What the task asks
The word "green" appears in some lines of the records below; state how many lines, and nothing else.

::: Available records

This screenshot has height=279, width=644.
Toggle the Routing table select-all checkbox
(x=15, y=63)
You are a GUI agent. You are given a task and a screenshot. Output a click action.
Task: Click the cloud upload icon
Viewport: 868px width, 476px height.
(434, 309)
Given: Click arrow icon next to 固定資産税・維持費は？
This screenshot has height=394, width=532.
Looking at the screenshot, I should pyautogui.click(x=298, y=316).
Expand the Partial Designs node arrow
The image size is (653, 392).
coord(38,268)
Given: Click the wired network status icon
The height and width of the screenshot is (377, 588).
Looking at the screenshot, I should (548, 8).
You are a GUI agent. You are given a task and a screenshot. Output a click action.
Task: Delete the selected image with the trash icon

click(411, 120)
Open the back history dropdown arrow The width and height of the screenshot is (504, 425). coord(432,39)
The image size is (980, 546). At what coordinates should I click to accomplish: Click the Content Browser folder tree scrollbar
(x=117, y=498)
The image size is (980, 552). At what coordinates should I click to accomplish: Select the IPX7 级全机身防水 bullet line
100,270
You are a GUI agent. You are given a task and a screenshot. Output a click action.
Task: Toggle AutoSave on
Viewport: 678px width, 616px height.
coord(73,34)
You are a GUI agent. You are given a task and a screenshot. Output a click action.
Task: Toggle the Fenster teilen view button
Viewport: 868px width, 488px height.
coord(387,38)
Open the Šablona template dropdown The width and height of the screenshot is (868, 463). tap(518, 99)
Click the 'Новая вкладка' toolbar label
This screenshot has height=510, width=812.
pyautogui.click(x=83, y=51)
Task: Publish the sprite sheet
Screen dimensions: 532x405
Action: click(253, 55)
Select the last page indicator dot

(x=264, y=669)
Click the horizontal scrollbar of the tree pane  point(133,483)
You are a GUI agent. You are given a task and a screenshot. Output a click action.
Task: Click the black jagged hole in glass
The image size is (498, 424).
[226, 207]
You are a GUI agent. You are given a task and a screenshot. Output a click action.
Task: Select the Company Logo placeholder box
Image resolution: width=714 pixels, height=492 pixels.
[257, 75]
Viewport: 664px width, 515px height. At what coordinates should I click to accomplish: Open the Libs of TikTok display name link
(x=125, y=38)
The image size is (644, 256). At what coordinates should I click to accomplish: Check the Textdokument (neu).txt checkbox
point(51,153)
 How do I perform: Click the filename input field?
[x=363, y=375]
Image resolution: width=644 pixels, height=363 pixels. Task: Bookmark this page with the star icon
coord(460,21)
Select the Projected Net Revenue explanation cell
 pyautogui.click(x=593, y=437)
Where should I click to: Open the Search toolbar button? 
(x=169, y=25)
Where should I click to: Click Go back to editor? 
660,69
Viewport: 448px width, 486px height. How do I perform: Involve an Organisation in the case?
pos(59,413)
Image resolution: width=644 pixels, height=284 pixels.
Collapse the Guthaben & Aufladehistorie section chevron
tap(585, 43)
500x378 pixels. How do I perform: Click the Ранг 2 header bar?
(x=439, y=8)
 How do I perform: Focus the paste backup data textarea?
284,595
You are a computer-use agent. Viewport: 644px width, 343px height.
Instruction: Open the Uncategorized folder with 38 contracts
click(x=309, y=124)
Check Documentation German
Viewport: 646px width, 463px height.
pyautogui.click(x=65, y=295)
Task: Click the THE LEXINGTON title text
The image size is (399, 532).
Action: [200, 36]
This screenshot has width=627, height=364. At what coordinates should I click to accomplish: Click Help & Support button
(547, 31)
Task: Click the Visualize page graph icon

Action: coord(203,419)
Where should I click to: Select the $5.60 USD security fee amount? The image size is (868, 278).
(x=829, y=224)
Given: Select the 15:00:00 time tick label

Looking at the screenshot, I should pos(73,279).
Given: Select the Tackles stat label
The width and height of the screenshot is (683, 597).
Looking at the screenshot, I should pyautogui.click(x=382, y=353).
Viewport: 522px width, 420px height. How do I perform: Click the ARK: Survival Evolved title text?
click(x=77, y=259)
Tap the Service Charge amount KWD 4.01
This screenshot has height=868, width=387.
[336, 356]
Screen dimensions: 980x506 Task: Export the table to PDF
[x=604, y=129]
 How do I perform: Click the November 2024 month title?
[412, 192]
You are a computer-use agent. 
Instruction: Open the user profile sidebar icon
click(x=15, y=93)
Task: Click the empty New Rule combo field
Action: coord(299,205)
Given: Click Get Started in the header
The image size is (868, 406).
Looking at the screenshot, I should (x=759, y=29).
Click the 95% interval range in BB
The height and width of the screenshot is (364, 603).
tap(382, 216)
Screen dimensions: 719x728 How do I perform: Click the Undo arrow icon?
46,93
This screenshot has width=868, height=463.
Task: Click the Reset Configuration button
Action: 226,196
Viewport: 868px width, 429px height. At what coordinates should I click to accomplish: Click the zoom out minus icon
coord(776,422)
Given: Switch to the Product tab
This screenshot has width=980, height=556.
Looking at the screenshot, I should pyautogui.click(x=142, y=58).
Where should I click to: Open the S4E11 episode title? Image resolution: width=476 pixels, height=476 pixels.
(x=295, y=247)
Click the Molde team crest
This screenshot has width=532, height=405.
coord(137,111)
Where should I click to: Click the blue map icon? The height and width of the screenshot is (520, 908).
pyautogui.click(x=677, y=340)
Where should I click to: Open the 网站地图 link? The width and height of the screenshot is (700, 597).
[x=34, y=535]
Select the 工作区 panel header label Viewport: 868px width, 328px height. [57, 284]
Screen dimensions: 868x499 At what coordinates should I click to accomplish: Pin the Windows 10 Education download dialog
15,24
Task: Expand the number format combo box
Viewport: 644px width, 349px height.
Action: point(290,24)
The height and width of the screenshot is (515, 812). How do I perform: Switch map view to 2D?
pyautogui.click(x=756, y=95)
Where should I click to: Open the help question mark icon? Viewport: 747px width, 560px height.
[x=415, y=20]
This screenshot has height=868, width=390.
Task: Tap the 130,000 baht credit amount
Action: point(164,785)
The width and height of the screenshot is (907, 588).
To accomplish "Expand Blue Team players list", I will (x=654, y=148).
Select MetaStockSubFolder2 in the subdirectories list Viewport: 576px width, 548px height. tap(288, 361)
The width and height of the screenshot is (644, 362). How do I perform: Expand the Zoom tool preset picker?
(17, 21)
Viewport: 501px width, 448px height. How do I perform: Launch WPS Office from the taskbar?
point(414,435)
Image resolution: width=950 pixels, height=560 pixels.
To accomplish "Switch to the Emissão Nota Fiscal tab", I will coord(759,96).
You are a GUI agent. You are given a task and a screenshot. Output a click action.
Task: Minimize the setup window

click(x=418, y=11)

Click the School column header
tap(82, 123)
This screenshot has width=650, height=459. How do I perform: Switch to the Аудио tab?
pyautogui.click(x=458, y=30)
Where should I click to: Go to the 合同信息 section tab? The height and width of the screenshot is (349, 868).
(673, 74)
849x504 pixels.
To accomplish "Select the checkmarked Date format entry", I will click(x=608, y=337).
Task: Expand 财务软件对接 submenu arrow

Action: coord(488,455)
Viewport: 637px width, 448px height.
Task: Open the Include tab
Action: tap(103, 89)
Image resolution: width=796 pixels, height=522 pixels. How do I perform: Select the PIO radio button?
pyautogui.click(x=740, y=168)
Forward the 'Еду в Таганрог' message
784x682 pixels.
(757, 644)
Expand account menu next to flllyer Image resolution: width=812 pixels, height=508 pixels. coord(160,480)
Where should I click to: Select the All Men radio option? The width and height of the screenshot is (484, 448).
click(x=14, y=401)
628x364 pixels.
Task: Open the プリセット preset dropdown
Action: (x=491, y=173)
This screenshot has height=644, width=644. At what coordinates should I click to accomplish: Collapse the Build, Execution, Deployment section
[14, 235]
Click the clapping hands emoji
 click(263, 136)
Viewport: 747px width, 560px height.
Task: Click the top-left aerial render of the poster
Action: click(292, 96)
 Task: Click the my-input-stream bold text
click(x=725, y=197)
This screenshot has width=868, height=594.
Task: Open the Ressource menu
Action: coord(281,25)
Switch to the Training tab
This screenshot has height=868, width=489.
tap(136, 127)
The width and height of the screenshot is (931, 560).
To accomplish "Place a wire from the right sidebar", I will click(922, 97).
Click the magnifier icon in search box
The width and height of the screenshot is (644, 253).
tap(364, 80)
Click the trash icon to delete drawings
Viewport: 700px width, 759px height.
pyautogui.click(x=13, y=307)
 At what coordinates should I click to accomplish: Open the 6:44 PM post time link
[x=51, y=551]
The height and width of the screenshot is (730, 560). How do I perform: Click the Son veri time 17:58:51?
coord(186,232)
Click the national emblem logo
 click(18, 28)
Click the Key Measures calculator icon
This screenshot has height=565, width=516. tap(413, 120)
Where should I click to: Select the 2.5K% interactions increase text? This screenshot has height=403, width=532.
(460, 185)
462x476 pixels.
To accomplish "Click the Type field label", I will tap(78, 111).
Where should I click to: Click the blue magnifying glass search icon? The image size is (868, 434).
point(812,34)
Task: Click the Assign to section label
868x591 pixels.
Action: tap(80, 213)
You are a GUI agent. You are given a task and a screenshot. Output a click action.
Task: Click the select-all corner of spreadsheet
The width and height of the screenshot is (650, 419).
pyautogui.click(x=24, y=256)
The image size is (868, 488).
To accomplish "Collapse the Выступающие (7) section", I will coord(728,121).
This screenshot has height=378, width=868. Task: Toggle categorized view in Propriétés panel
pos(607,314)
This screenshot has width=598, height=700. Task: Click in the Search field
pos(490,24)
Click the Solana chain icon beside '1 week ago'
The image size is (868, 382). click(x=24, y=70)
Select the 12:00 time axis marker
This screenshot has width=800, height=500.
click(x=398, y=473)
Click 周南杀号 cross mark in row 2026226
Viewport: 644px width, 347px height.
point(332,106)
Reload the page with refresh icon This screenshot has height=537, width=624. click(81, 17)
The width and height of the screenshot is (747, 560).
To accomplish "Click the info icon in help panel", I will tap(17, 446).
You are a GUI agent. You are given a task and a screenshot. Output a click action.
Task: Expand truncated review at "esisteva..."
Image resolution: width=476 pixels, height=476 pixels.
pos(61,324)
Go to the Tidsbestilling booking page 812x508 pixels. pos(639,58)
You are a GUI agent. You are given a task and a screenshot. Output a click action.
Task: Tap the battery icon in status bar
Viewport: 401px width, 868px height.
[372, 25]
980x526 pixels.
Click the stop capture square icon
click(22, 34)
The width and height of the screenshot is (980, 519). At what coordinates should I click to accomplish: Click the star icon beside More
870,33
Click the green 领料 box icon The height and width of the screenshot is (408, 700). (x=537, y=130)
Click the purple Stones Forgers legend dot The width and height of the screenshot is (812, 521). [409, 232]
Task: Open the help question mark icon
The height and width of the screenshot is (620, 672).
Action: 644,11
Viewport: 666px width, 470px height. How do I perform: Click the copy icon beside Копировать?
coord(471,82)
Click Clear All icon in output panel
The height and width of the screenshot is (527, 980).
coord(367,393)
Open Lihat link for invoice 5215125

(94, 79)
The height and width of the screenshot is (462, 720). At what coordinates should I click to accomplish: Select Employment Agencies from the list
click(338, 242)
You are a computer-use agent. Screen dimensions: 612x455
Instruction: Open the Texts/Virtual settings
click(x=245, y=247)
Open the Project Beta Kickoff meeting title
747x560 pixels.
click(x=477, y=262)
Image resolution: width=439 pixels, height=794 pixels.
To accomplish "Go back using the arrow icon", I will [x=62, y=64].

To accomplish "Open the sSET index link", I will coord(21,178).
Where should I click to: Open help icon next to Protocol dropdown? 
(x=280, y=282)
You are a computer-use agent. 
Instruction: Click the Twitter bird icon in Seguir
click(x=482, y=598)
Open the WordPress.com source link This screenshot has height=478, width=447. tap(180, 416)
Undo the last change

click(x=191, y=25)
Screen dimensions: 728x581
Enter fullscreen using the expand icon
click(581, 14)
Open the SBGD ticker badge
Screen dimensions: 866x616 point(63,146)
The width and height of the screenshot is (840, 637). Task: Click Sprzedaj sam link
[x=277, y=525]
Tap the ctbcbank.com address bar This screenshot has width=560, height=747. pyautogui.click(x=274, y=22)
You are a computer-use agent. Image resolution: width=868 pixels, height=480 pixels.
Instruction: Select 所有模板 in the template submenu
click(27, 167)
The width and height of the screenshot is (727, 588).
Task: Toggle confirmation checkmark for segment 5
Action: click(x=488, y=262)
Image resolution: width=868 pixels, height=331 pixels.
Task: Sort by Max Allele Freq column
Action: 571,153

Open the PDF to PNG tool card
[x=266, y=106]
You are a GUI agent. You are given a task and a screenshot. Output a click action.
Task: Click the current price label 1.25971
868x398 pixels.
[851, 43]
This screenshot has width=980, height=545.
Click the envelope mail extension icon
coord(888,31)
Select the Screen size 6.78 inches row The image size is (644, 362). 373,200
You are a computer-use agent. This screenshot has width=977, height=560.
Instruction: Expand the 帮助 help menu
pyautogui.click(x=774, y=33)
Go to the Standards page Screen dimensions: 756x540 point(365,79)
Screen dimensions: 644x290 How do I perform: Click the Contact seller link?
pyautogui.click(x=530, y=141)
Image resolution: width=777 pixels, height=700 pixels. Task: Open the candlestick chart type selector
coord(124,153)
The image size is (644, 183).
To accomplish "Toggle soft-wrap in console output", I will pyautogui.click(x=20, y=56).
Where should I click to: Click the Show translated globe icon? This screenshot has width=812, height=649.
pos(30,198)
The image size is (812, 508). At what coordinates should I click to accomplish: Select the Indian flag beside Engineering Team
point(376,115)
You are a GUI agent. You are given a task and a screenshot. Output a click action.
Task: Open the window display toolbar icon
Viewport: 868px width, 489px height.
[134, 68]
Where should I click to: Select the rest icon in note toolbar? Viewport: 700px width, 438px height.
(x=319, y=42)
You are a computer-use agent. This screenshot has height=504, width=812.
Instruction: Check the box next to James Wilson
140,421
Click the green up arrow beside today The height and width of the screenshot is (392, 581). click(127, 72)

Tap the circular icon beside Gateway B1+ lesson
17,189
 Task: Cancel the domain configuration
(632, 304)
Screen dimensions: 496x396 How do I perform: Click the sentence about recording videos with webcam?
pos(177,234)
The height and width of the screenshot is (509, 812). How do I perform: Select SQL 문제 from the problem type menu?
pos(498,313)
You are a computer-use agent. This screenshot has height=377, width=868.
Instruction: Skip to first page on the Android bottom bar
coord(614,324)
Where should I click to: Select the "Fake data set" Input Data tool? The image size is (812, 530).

::::::

Task response
2